John Boyega has hit out at Samuel L. Jackson over his comments he made criticising the casting of British actors as African-Americans in movies.
Apr 4, 2017 by: WENN


Boyega Slams Jackson Over Black British Actor Comments

John Boyega has hit out at Samuel L. Jackson over his comments he made criticising the casting of British actors as African-Americans in movies.

In an interview with radio station Hot 97, the Pulp Fiction actor, 68, suggested that African-American actors rather than British ones should star in films set in the U.S.

Star Wars actor Boyega, 24, slammed the star's remarks on Twitter, writing, "Black brits (sic) vs African American. A stupid a** conflict we don't have time for."
 
Samuel's comments were made in relation to Jordan Peele's new comedy horror Get Out, which features British actor Daniel Kaluuya as an African-American man meeting his white girlfriend's parents for the first time. 
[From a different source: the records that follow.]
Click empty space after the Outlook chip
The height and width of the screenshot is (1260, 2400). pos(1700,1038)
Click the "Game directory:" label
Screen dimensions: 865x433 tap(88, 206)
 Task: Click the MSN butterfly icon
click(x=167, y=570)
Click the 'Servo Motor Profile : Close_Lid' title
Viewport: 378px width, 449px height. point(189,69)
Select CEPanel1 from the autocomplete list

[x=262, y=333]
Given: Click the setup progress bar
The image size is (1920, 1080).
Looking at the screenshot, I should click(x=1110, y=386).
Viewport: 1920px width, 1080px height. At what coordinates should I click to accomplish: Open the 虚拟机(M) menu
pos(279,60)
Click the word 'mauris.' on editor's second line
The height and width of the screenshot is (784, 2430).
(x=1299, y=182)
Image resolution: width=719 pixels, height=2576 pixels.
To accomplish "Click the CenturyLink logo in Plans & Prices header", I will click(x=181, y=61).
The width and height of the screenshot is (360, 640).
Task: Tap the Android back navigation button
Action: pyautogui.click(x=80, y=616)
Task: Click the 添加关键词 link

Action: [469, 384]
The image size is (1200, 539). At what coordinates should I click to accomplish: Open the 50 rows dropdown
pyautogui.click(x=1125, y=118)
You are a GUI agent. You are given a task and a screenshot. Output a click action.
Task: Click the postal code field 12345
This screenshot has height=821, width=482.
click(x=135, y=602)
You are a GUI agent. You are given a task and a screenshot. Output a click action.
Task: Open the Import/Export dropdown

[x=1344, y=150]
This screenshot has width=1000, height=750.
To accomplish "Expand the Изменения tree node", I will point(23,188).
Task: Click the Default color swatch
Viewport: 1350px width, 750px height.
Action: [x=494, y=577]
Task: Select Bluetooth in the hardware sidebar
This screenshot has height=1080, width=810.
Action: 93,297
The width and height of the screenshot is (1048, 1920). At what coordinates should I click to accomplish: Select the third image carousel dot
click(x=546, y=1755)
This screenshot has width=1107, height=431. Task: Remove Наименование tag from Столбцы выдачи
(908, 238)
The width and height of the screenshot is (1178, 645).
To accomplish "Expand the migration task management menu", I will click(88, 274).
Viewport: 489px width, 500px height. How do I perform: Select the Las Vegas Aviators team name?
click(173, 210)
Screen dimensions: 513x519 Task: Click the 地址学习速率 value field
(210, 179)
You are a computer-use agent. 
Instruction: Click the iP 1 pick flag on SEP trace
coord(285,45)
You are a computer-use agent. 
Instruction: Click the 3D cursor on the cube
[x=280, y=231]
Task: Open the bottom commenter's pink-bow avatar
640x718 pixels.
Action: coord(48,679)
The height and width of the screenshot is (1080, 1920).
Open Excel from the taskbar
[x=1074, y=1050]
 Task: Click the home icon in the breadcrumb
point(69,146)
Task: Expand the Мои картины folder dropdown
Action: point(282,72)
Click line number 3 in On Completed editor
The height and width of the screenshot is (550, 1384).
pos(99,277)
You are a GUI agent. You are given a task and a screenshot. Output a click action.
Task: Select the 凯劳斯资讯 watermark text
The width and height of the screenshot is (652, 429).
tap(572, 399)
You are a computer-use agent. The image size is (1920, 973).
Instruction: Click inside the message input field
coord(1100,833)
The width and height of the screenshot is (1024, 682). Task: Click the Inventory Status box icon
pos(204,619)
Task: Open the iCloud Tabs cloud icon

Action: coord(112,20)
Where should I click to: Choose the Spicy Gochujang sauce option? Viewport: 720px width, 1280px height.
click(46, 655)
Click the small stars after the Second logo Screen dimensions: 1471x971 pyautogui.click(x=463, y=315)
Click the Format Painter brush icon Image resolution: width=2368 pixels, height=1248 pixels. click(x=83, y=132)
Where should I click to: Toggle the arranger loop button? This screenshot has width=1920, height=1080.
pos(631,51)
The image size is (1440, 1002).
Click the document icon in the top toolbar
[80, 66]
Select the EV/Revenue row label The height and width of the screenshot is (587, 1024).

"I think it's great that movie's doing everything it's doing and people are loving it," Jackson says. "But... I know the young brother who's in the movie, and he's British. I tend to wonder what that movie would have been with an American brother who really feels that." 

He suggested that as a Brit, Daniel would not fully understand the difficulties of interracial dating experienced by African-Americans. 

"Daniel grew up in a country where they've been interracial dating for a hundred years," he added. "What would a brother from America have made of that role? Some things are universal but (not everything is)." 

A number of black British stars have been cast as African-American characters in Hollywood in recent years, with notable examples including David Oyelowo playing civil rights leader Martin Luther King in Selma and Chiwetel Ejiofor starring as Solomon Northup in 12 Years A Slave

In an interview with The Guardian, Peele said he was initially sceptical of casting a non-American in Get Out, but that Daniel convinced him black men in Britain experienced similar prejudice. 

"This movie was so much about representation of the African American experience," he said. "Early on, Daniel and I had a Skype session where we talked about this and I was made to understand how universal this issue is."